COMMITMENTS AND CONTINGENCIES
In the ordinary course of business, we are subject to certain lawsuits and asserted and unasserted claims. We believe that the resolution of any such matters will not have a material adverse effect on financial position, results of operations, or cash flows.
On April 26, 2004, we filed a complaint for declaratory judgment in the state of North Carolina, county of Cabarrus against New Hampshire Speedway, Inc. (NHS) to settle a dispute regarding trackside payments between the parties, and requesting that the court rule as a matter of law that NHS be precluded from asserting any claims against us.

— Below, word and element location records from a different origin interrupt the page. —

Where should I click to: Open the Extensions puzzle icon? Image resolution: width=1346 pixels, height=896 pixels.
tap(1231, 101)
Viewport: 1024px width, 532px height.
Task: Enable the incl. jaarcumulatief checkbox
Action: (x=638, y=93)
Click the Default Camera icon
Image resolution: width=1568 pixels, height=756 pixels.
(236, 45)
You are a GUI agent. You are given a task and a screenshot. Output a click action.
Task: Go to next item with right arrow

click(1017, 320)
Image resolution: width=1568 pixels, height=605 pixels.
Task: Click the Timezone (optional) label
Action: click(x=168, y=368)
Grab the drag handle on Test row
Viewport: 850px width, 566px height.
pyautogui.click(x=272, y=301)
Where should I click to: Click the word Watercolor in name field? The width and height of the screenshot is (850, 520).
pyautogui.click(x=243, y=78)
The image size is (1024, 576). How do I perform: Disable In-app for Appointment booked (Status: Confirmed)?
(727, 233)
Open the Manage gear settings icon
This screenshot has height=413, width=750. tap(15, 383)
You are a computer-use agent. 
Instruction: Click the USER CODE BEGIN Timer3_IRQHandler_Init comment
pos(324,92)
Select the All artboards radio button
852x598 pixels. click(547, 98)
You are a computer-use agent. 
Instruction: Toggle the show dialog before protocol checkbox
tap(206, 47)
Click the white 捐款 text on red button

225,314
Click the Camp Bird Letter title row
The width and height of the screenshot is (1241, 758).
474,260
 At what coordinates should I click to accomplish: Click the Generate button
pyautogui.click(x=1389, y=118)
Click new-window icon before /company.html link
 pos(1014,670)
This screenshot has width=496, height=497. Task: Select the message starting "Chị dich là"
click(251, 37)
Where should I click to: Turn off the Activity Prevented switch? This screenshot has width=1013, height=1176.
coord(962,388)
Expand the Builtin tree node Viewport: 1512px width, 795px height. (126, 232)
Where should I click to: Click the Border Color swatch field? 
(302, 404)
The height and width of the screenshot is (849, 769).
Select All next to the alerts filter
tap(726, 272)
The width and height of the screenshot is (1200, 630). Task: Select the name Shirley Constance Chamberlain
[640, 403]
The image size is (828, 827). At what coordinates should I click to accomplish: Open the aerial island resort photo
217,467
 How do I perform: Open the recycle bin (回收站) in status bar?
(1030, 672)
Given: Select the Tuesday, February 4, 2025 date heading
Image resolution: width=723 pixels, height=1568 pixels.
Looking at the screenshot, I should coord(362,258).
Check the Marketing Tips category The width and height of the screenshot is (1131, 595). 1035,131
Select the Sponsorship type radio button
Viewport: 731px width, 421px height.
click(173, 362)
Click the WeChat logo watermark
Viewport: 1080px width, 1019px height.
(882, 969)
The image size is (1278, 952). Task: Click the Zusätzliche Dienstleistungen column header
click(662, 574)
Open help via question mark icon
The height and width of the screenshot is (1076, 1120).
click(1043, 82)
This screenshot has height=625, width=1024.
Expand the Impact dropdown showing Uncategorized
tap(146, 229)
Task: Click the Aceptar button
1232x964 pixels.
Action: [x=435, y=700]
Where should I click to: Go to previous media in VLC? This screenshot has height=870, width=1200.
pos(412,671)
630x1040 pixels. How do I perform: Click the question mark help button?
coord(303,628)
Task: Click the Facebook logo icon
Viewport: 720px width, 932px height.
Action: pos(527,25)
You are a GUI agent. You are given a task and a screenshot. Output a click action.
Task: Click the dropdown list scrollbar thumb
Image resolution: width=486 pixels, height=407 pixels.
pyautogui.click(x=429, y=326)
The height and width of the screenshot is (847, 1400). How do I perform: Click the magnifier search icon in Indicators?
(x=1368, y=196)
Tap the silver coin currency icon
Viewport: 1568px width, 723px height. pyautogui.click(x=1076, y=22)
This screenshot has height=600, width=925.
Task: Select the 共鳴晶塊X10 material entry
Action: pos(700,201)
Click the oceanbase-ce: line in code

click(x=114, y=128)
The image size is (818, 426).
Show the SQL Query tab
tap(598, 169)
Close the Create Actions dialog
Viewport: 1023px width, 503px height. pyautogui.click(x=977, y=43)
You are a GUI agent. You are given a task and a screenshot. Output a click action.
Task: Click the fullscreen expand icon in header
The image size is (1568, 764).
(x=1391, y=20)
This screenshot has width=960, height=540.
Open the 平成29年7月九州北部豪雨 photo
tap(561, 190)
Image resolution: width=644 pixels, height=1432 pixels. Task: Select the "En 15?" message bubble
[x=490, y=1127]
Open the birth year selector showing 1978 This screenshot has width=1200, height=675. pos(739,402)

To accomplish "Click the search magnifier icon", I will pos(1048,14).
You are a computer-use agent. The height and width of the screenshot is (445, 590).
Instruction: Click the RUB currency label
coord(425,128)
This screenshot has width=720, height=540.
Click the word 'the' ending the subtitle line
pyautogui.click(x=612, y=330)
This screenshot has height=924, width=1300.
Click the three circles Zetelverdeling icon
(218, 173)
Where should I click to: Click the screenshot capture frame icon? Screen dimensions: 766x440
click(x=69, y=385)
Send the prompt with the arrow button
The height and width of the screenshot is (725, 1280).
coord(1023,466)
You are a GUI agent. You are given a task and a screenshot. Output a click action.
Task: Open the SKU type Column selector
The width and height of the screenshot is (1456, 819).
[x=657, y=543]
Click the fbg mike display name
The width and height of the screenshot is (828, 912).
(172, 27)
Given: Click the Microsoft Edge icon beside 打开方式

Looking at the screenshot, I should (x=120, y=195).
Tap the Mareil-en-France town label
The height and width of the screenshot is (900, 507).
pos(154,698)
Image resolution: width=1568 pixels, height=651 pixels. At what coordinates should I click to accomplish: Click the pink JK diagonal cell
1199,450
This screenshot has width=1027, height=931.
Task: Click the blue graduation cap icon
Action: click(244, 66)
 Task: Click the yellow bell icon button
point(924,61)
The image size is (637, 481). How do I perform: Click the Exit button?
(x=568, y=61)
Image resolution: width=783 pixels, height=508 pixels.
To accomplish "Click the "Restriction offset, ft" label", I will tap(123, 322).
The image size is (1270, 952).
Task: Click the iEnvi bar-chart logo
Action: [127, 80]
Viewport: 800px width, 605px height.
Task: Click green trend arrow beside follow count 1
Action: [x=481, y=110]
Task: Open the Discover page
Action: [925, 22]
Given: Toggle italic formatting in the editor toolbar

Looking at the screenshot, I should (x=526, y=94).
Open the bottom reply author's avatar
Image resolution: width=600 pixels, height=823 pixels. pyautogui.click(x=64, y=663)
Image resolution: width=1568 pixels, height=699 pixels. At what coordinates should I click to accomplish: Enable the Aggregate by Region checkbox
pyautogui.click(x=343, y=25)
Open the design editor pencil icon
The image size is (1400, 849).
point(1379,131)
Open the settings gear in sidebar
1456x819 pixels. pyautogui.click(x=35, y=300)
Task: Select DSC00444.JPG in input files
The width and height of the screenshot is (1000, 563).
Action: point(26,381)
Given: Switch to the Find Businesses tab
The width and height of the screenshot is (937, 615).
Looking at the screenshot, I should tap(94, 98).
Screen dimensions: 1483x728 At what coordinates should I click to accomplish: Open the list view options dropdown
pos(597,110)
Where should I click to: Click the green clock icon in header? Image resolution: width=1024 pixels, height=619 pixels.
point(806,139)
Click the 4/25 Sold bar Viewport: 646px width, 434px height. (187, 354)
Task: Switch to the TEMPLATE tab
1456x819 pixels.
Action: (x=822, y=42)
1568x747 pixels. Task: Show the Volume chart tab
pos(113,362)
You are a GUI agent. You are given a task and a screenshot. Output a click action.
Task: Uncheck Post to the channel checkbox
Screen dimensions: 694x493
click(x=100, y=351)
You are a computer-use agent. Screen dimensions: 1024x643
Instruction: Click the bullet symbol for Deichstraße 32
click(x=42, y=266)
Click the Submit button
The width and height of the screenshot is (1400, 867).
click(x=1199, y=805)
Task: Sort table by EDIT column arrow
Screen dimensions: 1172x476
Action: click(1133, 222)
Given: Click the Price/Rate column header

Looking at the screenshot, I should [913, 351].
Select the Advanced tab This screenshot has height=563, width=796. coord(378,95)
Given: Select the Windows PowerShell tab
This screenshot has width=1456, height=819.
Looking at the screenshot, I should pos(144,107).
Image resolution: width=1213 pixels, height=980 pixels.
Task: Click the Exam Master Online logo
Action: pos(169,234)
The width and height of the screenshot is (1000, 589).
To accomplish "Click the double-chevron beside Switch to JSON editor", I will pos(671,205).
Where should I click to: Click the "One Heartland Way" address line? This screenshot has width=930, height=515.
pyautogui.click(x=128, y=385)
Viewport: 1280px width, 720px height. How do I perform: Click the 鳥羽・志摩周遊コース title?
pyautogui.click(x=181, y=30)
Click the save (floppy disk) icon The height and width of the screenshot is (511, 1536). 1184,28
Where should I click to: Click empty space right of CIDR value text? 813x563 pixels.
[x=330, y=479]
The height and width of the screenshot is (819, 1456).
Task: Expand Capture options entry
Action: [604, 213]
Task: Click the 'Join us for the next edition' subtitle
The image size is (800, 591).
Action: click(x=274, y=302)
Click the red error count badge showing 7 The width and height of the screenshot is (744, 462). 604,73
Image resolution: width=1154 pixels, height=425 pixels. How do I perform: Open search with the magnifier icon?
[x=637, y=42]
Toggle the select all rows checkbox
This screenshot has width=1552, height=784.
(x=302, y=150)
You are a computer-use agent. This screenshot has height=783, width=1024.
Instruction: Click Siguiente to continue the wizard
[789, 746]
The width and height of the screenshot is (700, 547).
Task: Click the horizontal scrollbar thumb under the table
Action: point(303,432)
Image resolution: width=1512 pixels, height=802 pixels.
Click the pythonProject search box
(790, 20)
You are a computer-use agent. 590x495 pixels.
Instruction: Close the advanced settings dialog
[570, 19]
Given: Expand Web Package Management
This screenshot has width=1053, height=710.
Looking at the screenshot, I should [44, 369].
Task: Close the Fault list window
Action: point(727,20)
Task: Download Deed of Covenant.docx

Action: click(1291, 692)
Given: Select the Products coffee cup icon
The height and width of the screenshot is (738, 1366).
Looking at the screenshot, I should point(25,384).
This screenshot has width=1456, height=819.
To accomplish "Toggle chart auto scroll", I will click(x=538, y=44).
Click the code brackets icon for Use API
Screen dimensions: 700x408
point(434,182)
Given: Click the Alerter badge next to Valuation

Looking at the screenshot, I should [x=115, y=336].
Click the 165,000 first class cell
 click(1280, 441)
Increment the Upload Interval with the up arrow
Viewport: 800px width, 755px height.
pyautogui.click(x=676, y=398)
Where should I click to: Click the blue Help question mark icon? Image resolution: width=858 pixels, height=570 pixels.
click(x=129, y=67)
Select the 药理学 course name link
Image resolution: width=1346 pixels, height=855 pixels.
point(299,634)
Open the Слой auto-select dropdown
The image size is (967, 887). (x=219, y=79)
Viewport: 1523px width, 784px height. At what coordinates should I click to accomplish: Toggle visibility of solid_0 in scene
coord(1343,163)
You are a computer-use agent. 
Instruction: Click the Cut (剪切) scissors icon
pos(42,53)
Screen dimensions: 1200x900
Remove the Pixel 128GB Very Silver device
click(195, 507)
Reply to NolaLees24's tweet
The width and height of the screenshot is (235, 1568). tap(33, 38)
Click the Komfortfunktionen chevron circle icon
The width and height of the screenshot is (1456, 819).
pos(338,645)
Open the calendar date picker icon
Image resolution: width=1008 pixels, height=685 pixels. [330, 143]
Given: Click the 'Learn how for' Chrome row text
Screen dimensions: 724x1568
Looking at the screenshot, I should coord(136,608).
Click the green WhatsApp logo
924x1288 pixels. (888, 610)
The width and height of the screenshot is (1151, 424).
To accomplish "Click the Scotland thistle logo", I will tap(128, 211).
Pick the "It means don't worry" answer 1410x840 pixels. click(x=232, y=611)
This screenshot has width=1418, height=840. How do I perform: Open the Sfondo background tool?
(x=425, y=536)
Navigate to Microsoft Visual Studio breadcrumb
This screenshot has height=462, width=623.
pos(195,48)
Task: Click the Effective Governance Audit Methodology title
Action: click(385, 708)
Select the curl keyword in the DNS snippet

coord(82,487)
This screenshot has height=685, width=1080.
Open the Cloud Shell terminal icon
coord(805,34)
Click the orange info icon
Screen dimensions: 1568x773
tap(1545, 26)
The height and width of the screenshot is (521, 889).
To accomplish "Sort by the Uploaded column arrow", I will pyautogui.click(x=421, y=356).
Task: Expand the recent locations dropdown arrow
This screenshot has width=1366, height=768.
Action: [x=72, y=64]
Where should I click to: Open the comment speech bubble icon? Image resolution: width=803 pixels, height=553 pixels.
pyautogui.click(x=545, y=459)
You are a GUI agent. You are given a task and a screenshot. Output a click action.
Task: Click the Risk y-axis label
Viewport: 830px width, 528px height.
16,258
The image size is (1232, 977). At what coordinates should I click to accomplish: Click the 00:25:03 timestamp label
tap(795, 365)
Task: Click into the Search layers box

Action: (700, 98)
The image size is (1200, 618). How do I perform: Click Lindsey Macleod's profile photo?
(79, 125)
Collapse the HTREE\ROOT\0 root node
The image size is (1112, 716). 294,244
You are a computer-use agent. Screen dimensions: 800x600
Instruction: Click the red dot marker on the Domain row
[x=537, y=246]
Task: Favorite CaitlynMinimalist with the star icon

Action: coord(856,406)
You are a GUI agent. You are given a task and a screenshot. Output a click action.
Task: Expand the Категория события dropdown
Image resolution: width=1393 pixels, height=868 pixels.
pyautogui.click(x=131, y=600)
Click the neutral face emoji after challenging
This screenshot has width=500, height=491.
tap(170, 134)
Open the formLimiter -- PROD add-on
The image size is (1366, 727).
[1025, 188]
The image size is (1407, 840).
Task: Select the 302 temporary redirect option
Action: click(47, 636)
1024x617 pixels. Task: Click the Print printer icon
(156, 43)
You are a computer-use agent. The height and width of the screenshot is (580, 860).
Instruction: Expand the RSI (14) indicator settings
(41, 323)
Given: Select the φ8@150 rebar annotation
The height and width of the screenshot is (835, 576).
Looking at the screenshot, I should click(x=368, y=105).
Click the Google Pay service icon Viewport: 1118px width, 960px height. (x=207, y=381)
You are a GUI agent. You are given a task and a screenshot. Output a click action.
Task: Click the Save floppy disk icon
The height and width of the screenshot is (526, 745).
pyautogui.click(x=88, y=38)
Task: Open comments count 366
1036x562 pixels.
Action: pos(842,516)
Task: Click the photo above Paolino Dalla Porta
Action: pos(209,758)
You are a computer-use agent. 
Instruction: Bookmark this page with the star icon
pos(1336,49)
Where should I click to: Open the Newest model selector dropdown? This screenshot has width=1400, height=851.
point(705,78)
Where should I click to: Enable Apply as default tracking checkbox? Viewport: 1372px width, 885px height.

Subsequently, on May 5, 2004, Action was served with a lawsuit filed by NHS in the U.S. District Court for the District of New Hampshire claiming we underpaid certain trackside expenses. We intend to seek a stay or dismissal on the New Hampshire action and resolve whatever dispute may still exist in the North Carolina case. We do not believe that the resolution of this matter will have a material adverse effect on our consolidated financial position or results of operations.
In December 2003, we settled a lawsuit, with Dover International Speedway, filed in October 2003 against us in the U.S. District Court for the District of Delaware for $0.9 million.
9
ITEM 2. MANAGEMENTS DISCUSSION AND ANALYSIS OF FINANCIAL CONDITION AND RESULTS OF OPERATIONS
Overview
We are the leading designer and marketer of licensed motorsports products related to NASCAR, including die-cast scaled replicas of motorsports vehicles, apparel, and memorabilia. We currently have exclusive license agreements with many of the most recognized names in NASCAR. We also design and sell products relating to other motorsports, including racing sanctioned by the NHRA, Formula One, the IRL, IROC, and the World of Outlaws. In Germany, we merchandise Formula One and high-end auto manufacturer die-cast replica vehicles. We work closely with drivers, team owners, track operators, and sponsors to design and merchandise our products. Third parties manufacture all of the replica motorsports vehicles and most apparel and memorabilia, generally utilizing our designs, tools, and dies. We retain ownership and control over designs and tooling and have close working relationships with our third-party manufacturers to help assure product quality.
We have structured our operations to enable us to service higher levels of sales with limited increases in operating expenses and capital investments. The principal elements of this operating structure include the following:
| | Our exclusive licenses allow us to exert a high degree of control over product pricing. | |||
| | Manufacturing costs are largely fixed due to outsourcing under fixed-price contracts. | |||
| | Royalties are paid generally as a percentage of sales. | |||
| | Due to our agreements with distributors and QVC, incremental volume does not proportionately increase our operating expenses. | |||
| | Research and development is limited to basic design and engineering. | |||
| | Capital expenditures are principally limited to tooling for die-cast. | |||
| | Functions, such as manufacturing and others outside of our core skills, are generally outsourced. | |||
Revenue
We derive revenue primarily from the sale of our licensed motorsports products. The popularity and performance of drivers and teams under license, the popularity of motorsports in general and NASCAR in particular, the general demand for licensed sports merchandise, and our ability to design, produce, and distribute our products in a timely manner influence the level of our net sales.